> **STATED GOAL**:
Copy verbatim every line from the one containing "Given: Click the back arrow icon" through the last line, including both, and leave the pictures out of your answer.

---------- GIVEN INFORMATION

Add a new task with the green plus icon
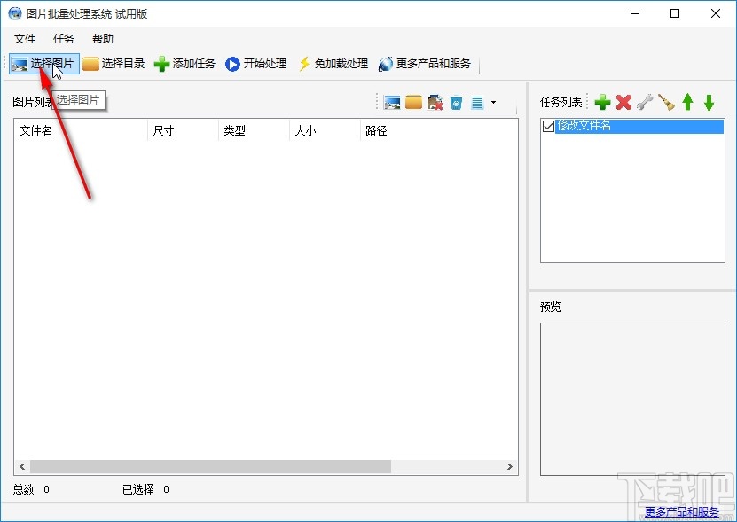 pyautogui.click(x=602, y=102)
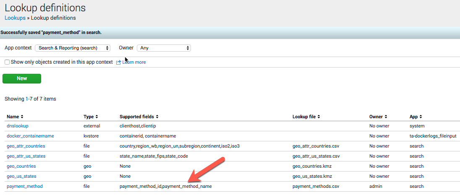Open the App context dropdown
This screenshot has height=195, width=460.
(73, 48)
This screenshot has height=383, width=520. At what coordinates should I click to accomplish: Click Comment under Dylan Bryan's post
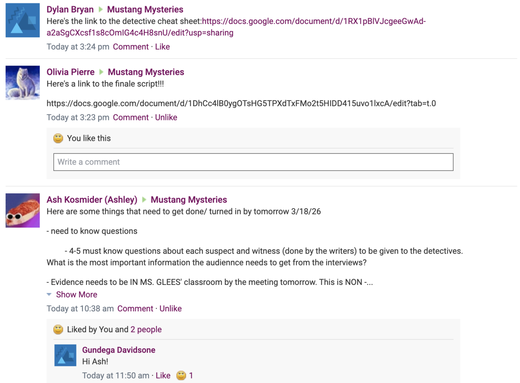coord(131,47)
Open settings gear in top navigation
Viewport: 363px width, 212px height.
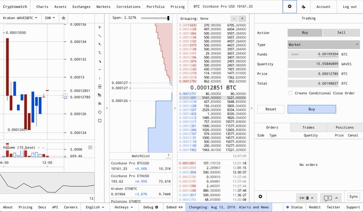(289, 6)
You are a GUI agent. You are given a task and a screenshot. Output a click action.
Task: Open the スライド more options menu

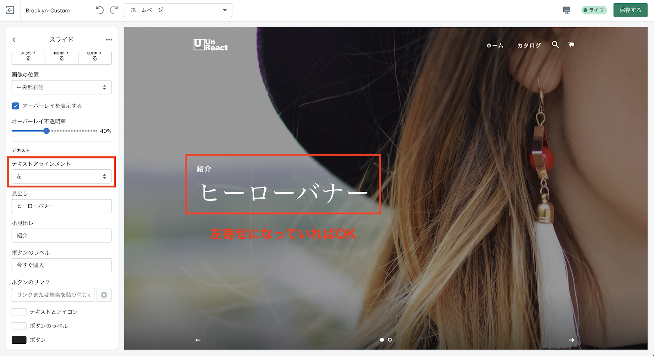[x=109, y=40]
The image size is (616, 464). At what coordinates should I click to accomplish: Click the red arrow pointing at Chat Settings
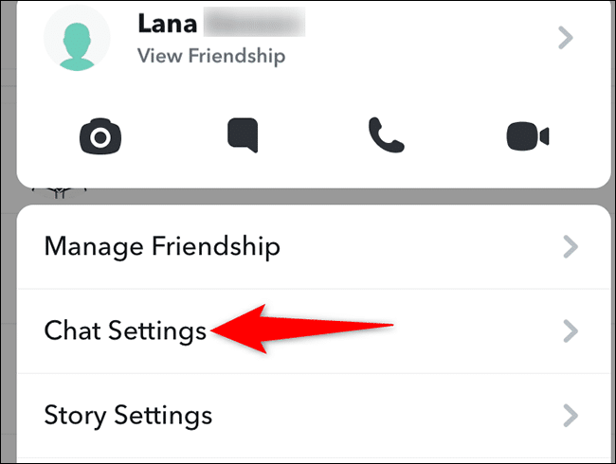pyautogui.click(x=301, y=329)
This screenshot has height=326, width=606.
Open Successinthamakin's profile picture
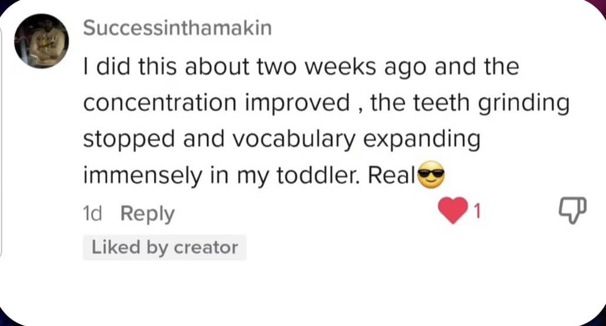coord(42,41)
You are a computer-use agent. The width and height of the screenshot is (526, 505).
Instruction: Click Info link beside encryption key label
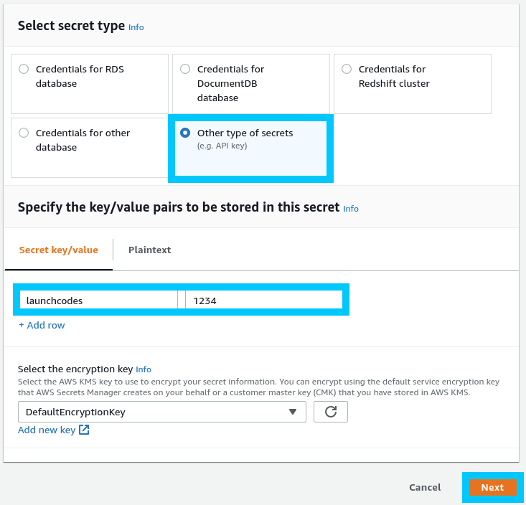(x=144, y=369)
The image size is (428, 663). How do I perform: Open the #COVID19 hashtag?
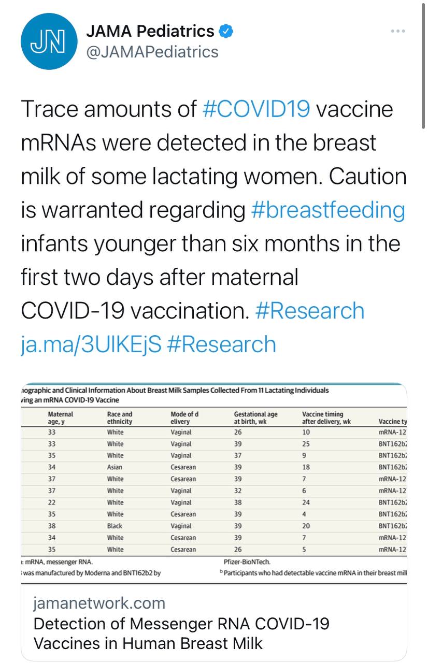click(x=256, y=109)

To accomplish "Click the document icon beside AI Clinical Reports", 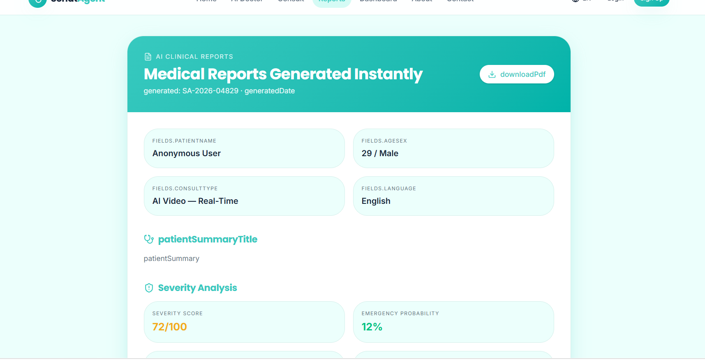I will pyautogui.click(x=148, y=57).
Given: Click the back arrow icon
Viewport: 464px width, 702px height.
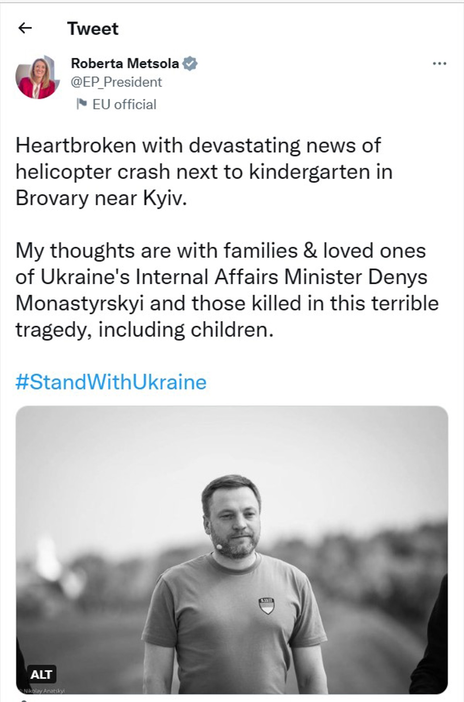Looking at the screenshot, I should (25, 28).
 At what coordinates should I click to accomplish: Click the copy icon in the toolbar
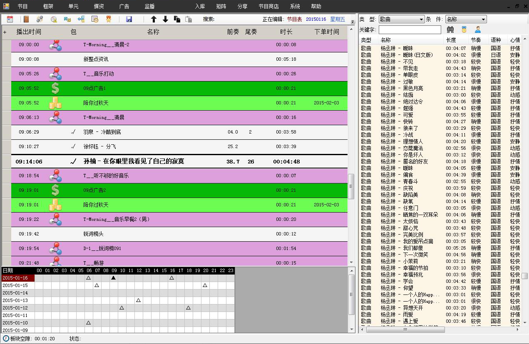click(x=177, y=19)
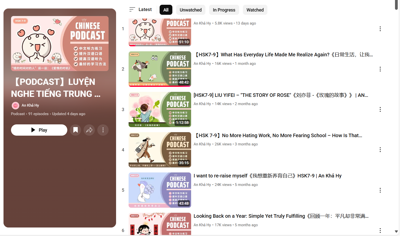Open more actions for episode 5
Viewport: 400px width, 236px height.
coord(380,190)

--------------------

> **FINAL RESULT**:
Given: Click the back arrow icon
Viewport: 464px width, 702px height.
Looking at the screenshot, I should (25, 28).
 At what coordinates should I click to accomplish: Click the copy icon in the toolbar
click(x=177, y=19)
Open more actions for episode 5
Viewport: 400px width, 236px height.
coord(380,190)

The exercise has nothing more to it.